3. Treat any minor injuries

- Treat blisters, chafing or cuts to ensure that they don't worsen and become bigger injuries.

 

4. Have an ice bath (if you're brave enough!)

- Fill the bath with cold water (ice is optional), get in and stay for up to 10 minutes.  You can stay in longer (up to 15 minutes) but if not used to regular ice baths it is better to stay in for less time.

- Ice baths are believed to constrict blood vessels, reduce swelling and reduce the breakdown of tissue.  The advantage of having an ice bath vs. putting an ice pack on is that large areas of muscle can be treated all at once.

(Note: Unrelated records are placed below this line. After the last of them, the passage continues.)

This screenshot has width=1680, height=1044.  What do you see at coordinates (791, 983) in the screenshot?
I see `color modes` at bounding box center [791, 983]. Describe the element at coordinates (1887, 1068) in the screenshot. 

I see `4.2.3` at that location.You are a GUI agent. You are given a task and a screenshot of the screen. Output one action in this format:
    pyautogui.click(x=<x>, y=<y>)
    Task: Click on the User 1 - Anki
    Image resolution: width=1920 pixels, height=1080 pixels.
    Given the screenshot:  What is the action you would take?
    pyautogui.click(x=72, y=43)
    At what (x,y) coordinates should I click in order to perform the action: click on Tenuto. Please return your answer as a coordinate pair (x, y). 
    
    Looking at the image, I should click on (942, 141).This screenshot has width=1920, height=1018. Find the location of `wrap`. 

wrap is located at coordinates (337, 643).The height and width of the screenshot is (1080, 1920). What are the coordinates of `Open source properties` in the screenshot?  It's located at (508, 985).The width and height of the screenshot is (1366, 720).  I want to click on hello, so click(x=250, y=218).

- If you don't have access to a bath then you can take a shower.  Use a combination of warm and cold water on your legs.

 

5. Sleep

- Key for any recovery. 

- Sometimes adrenaline can hinder sleep post a race but try to get as much as you can. 

- If you have had a light massage post race this can often help with sleep as it helps relax the nervous system.

 

6. Have A Massage

- You are often able to book in for a quick massage on the day of the race.  Charities often organise a free treatment after a marathon for their runners as a thank you for raising money for them.  These massages will be quite short and light and are worth having as they help kick start muscle recovery and ease any soreness.

- Wait until at least 24 hours post your race to schedule a longer massage.  Within 2-3 days post your race any treatment should be a light flushing massage to help with recovery and muscle soreness.   A deeper treatment at this stage may aggravate any inflammation and delay the recovery process.

- After 3 days you can schedule a deep tissue massage to help deal with any remaining niggles or injuries to get you back to full fitness.

 

It is also important to keep active in the few days post your race but any exercise should be light such as swimming or walking or a light jog.  The experts say that any significant training shouldn't start until 10 days post a marathon for example as there is the potential for injury if the body hasn't had time to heal and recover efficiently.